You have the option to start out by yourself. You might consider offering this from home or online. You also might decide to provide tutoring at the student’s home, or in a classroom after school hours, or you might start your business with several employees in a rented or purpose-built facility. These decisions will greatly influence what your start-up costs and monthly expenses such as insurance, rent, and staffing costs will be.

Make sure you budget for relevant technology and online teaching programs and platforms, though. Marketing and communications are other expenses. Budget a substantial amount for the start-up phase and set aside a smaller amount for monthly updates. Also, consider certification costs and costs relating to training your employees – and yourself.

How much does a tutoring business owner make?

Setup costs for a tutoring business are relatively low compared to other sectors or businesses that need a high volume of stock, for example. You can also easily scale up or scale down your operations in line with changing or seasonal demand. Considering the low cost to start, increase in online tutoring platforms, and flexible schedule, there is strong competition for tutors. That said, strong growth is forecast for this industry in the next five years, and according to PayScale, an experienced tutor can expect an hourly rate of $25 and higher per hour.

Demand for tutoring services will vary throughout the year and tends to be highest during the school year and slowest during holidays and summer vacations. This will impact cash flow, so it’s important to budget for seasonal fluctuations. If employees will be hired, having a flexible staff is important to your profitability.

Are there grants to start a tutoring business?

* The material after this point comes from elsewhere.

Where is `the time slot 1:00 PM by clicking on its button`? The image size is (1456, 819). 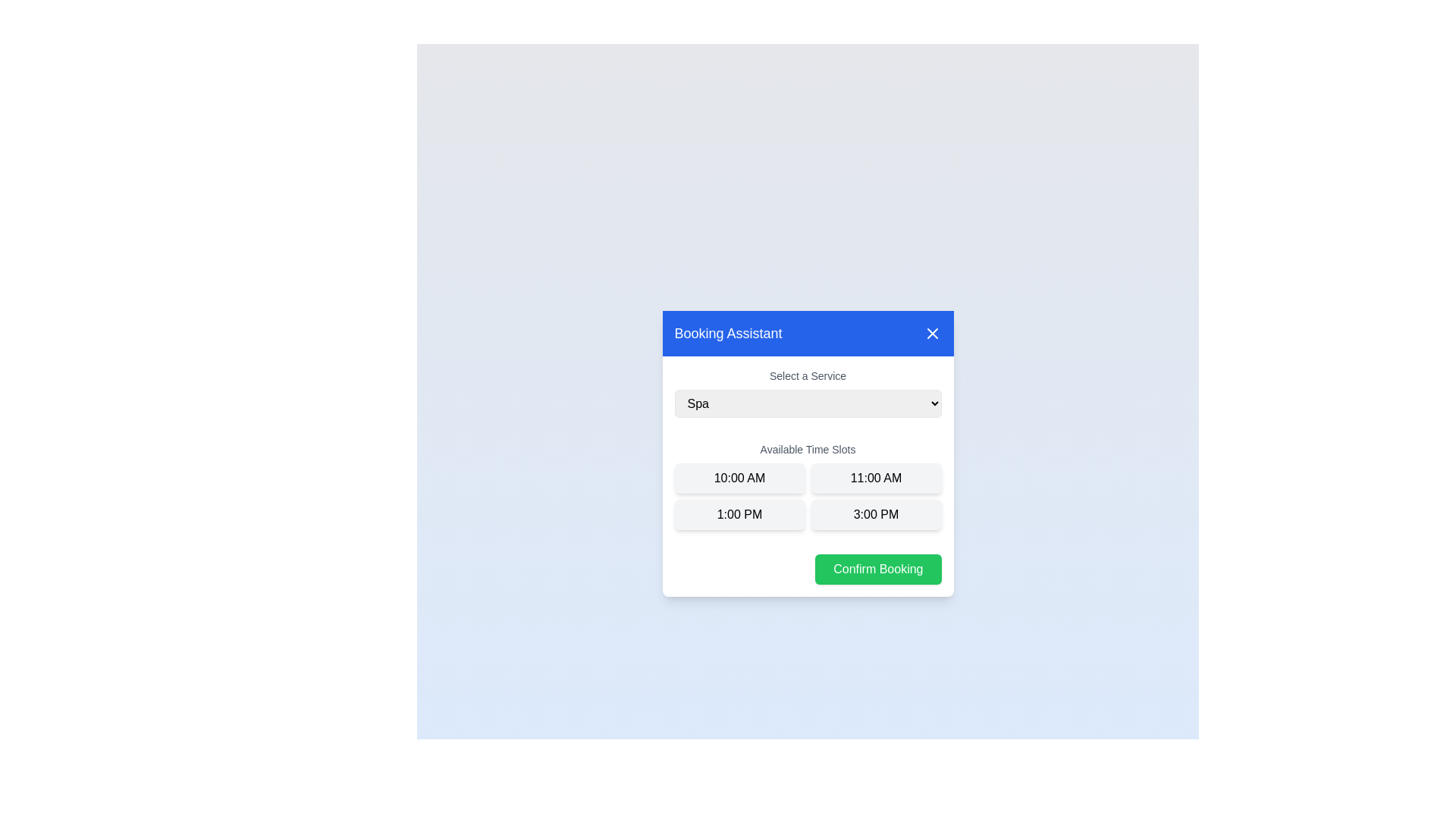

It’s extremely rare to find a grant to start a tutoring business. If you search for business grants, you will come across a lot of scams and misinformation. Occasionally an organization will offer grants to start a business, however, be skeptical and don’t provide any sensitive personal information or pay money to get more information.

Legitimate federal grants can be found at Grants.gov and you can check on your state’s economic development office to see if they have any grants available.

What is the NAICS code for a tutoring business?

The NAICS code for a tutoring business is 611691, which is classified under Exam Preparation and Tutoring.

The NAICS code (North American Industry Classification System) is a federal system to classify different types of businesses for the collection and reporting of statistical data.